American power pop band

Valley Lodge is an American power pop band from New York City. Its members are John Kimbrough, Dave Hill, bass player/singer Phil Costello and drummer Rob Pfeiffer.

==Band history==
Valley Lodge came together when John Kimbrough, former singer-guitarist for Minnesota power pop band Walt Mink, met up with comedian/musician Dave Hill (formerly a member of bands such as Cobra Verde, and Sons of Elvis) to compare the home demos they were working on.

Joined by bass player/singer Phil Costello (Satanicide) and drummer Rob Pfeiffer (Sense Field), and inspired by bands such as Cheap Trick, Raspberries, Thin Lizzy and Big Star, they released their eponymous debut album in 2005. The album proved particularly popular in Japan, even getting a re-release with bonus tracks in 2008. The band went on to tour there in March 2009.

The band released their second album, Semester at Sea, on April 21, 2009, containing ten new songs by the band and a cover of Bob Welch's 1970s hit, "Sentimental Lady". At that time, Eddie Eyeball (2 Skinnee J's) joined the band on bass guitar/backing vocals, and Phil Costello switched to guitar.

On October 19, 2018, the band released their fourth album, Fog Machine on Tee Pee Records.

On February 15, 2024, the band released "I Wrote a Song," the first single from their fifth album, Shadows in Paradise, with a music video featuring actor/artist Olive Hui from the band Late Cambrian. It was followed in April by "Daylights." Shadows in Paradise was released on April 19, 2024. The album was produced by Tom Beaujour (Nada Surf, Juliana Hatfield), who would then replace John Kimbrough as the band's second guitarist.

Item position entries:
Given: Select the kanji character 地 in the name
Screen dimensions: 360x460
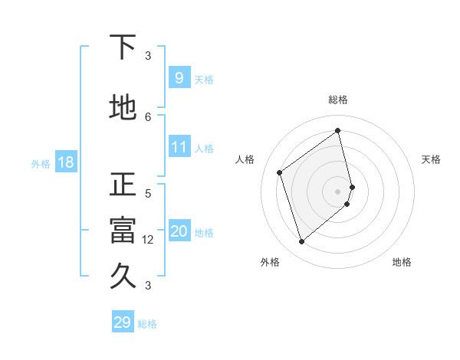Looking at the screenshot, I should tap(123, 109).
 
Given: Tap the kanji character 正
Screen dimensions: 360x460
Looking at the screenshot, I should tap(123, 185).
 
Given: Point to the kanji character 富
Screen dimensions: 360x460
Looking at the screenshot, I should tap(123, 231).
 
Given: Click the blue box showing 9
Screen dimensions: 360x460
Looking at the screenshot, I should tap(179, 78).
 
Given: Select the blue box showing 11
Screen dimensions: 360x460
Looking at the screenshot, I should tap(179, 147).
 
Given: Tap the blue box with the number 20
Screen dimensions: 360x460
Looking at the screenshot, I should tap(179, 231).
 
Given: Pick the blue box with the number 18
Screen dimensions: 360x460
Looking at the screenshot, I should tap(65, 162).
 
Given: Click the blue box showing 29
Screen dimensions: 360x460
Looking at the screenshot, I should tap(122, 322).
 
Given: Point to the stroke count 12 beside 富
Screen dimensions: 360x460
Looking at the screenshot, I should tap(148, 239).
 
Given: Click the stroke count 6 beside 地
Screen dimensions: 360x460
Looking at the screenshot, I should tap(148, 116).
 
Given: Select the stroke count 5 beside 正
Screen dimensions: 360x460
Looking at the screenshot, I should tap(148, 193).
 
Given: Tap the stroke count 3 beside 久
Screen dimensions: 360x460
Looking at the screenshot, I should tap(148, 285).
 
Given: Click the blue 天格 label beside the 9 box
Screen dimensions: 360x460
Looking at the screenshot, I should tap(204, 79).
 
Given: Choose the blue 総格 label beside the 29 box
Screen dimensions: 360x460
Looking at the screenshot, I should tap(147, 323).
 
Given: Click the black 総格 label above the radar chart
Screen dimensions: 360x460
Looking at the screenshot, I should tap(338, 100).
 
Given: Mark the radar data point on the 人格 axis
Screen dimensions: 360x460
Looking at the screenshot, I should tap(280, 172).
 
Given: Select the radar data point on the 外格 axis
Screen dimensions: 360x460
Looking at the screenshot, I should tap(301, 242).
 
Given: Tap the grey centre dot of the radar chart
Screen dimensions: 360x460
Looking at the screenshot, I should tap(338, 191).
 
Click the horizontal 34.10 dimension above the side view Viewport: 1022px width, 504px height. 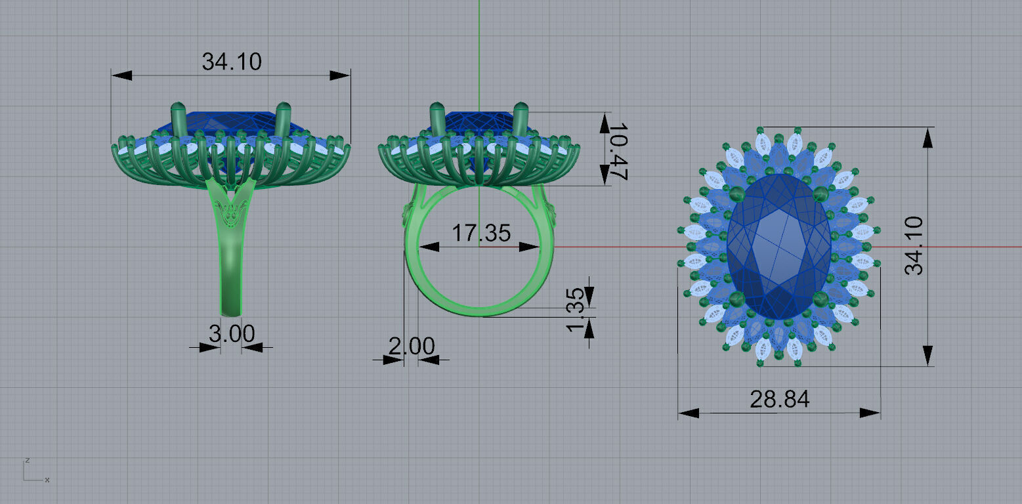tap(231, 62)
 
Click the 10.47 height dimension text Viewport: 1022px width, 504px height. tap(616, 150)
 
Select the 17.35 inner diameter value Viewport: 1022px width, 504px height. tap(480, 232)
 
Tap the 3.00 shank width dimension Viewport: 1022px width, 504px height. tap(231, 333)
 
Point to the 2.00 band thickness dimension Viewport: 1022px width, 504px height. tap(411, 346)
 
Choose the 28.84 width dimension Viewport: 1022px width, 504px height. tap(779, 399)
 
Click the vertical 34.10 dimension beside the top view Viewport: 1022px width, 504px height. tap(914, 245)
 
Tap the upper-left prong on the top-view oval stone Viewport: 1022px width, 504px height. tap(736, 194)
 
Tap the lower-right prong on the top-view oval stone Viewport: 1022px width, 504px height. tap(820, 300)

--

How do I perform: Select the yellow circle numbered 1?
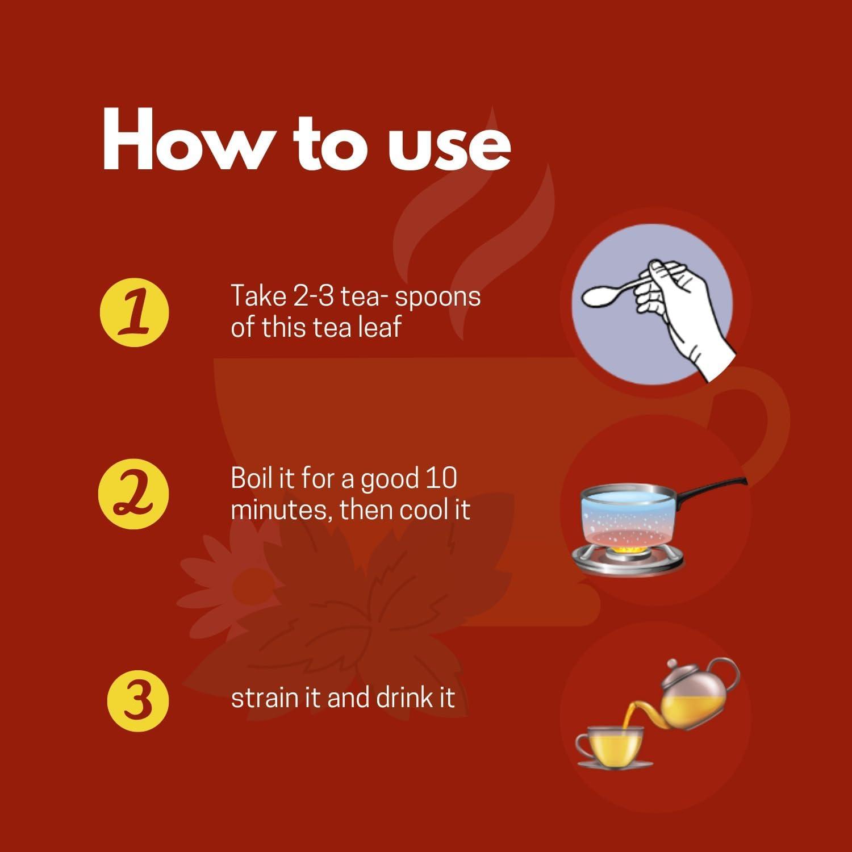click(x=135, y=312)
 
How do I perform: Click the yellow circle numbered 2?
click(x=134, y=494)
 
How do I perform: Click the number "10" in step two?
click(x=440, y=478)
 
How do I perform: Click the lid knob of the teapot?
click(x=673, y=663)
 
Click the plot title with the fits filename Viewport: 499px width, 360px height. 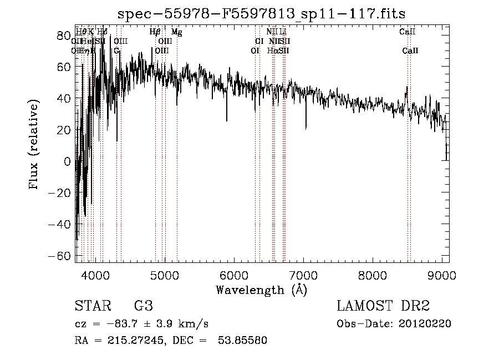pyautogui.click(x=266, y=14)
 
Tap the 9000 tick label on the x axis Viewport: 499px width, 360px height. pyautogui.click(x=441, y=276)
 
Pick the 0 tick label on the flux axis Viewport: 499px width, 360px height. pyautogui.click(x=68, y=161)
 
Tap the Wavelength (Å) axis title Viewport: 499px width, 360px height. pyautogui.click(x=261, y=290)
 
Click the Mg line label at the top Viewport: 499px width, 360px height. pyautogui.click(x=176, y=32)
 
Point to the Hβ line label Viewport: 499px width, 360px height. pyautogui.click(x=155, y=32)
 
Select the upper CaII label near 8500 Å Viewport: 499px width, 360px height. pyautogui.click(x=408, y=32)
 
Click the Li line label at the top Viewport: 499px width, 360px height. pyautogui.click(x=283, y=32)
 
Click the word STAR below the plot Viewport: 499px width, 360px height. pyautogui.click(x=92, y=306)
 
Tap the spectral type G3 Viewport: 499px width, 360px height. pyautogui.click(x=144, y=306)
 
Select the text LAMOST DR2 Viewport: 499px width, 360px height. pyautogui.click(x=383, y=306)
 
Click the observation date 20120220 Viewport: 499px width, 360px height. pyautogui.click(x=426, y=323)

### Exercise brief
Answer from the text on Valley Lodge:
(a) In what year did the band release its debut album?
(b) Which song by Bob Welch did the band cover on Semester at Sea?
(c) Who produced Shadows in Paradise?
The entries have no role in this exercise.

### In response
(a) 2005
(b) "Sentimental Lady"
(c) Tom Beaujour